## DOCUMENT SEGMENT:
★ ★ ★ ★ ★

What are some of the factors that are overlooked in the few existing accounts of the army’s behavior in domestic conflicts?

ZB: There are several potentially significant variables that tend to be overlooked or trivialized. Let me mention just three. Perhaps the most important of these has to do with ordinary soldiers. First of all, analysts often focus exclusively on the top generals and occasionally on the officer corps as well while neglecting to study the men they are supposed to motivate to shoot demonstrators. When looking at the soldiers, the conscripts-volunteer dichotomy is key but one must also think about the backgrounds, experiences, and attitudes of these soldiers when trying to anticipate whether they would be willing to use their guns against demonstrators.

The fact that regime leaders often give the military no clear instructions or contradictory instructions is another issue often ignored by analysts. The period of uprisings usually is marked by great political instability and often debates and disagreements between top regime leaders. The notion that they issue conflicting orders or, in the rare case, they are paralyzed and give no clear instructions at all, is a possibility careful analysts must consider. Finally, most analysts tend to discount the importance of the external environment. The sensitivity of generals to the reaction of foreign governments to their response to uprisings is seldom taken into account.

Are there factors that are consistently more useful than others in explaining the military’s response to uprisings?

ZB: Yes. The framework rank-orders factors in terms of expected utility. Generally speaking, the two most important variables are the composite factors of the military’s cohesion and the regime’s treatment of the armed forces.

One wishes, of course, that a clever model could be devised into which one “plugs in” all the pertinent variables and it would “spit out,” as it were, the correct answer. But individual context matters a great deal that’s why it is so important to know the cases well. Some variables that are decisive in one setting may be trivial or entirely irrelevant in another.

★ ★ ★ ★ ★

## Stored items:
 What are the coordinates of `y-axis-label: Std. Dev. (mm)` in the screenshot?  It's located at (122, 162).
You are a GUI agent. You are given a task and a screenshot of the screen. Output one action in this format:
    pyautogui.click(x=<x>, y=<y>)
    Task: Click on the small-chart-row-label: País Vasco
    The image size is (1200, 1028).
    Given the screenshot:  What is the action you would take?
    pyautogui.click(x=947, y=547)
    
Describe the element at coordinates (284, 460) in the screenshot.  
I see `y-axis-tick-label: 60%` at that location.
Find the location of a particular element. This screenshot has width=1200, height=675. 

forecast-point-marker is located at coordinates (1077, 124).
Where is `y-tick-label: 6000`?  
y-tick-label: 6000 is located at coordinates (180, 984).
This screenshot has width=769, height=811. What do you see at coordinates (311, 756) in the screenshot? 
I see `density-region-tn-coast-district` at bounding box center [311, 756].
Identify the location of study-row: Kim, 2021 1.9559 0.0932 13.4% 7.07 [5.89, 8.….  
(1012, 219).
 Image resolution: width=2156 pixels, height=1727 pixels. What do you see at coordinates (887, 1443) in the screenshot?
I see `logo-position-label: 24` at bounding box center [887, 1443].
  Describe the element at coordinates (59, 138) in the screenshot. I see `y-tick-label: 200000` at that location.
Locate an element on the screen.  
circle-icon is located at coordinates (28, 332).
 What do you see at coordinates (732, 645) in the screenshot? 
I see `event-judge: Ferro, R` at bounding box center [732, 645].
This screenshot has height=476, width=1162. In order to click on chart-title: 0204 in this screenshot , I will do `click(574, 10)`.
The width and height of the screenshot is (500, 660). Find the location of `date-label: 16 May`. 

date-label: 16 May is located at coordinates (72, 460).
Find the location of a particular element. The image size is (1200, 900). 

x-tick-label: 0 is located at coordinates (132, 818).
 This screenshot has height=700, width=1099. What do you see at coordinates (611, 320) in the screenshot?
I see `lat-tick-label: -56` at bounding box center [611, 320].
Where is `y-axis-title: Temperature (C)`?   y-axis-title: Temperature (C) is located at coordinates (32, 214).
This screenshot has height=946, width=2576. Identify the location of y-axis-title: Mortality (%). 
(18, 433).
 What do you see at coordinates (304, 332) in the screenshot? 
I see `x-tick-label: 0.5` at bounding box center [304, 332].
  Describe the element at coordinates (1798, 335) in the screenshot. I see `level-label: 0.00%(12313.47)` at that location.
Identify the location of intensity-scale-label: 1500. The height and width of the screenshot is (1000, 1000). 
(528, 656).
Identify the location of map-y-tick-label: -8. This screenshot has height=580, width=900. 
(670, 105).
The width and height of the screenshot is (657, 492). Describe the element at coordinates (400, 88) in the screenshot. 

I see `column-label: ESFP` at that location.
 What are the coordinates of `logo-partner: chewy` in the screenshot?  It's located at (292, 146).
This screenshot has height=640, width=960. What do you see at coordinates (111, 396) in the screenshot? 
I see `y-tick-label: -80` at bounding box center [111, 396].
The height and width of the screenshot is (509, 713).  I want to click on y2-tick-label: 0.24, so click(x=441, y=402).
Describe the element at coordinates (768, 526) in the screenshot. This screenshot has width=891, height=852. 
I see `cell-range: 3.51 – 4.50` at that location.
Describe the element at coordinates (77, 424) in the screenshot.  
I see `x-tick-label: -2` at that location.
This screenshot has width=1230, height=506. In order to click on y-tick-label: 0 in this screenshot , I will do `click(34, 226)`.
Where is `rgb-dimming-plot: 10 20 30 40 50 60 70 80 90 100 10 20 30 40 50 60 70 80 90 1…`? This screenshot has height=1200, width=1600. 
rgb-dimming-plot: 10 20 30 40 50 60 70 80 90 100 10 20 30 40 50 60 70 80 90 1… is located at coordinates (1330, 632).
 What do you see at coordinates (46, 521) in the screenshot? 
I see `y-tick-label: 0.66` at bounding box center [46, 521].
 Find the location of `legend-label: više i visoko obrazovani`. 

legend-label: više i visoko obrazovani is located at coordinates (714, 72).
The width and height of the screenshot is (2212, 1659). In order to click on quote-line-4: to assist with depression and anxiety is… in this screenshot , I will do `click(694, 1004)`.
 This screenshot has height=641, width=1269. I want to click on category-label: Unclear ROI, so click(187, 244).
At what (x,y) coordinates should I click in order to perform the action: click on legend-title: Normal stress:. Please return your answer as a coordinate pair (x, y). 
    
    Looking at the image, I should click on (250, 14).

★ ★ ★ ★ ★

## EXERCISE DETAILS:
Could you return the full interview about armies and uprisings word for word? These lines have no connection to the interview about armies and uprisings.

## WRITTEN SOLUTION:
What are some of the factors that are overlooked in the few existing accounts of the army’s behavior in domestic conflicts?

ZB: There are several potentially significant variables that tend to be overlooked or trivialized. Let me mention just three. Perhaps the most important of these has to do with ordinary soldiers. First of all, analysts often focus exclusively on the top generals and occasionally on the officer corps as well while neglecting to study the men they are supposed to motivate to shoot demonstrators. When looking at the soldiers, the conscripts-volunteer dichotomy is key but one must also think about the backgrounds, experiences, and attitudes of these soldiers when trying to anticipate whether they would be willing to use their guns against demonstrators.

The fact that regime leaders often give the military no clear instructions or contradictory instructions is another issue often ignored by analysts. The period of uprisings usually is marked by great political instability and often debates and disagreements between top regime leaders. The notion that they issue conflicting orders or, in the rare case, they are paralyzed and give no clear instructions at all, is a possibility careful analysts must consider. Finally, most analysts tend to discount the importance of the external environment. The sensitivity of generals to the reaction of foreign governments to their response to uprisings is seldom taken into account.

Are there factors that are consistently more useful than others in explaining the military’s response to uprisings?

ZB: Yes. The framework rank-orders factors in terms of expected utility. Generally speaking, the two most important variables are the composite factors of the military’s cohesion and the regime’s treatment of the armed forces.

One wishes, of course, that a clever model could be devised into which one “plugs in” all the pertinent variables and it would “spit out,” as it were, the correct answer. But individual context matters a great deal that’s why it is so important to know the cases well. Some variables that are decisive in one setting may be trivial or entirely irrelevant in another.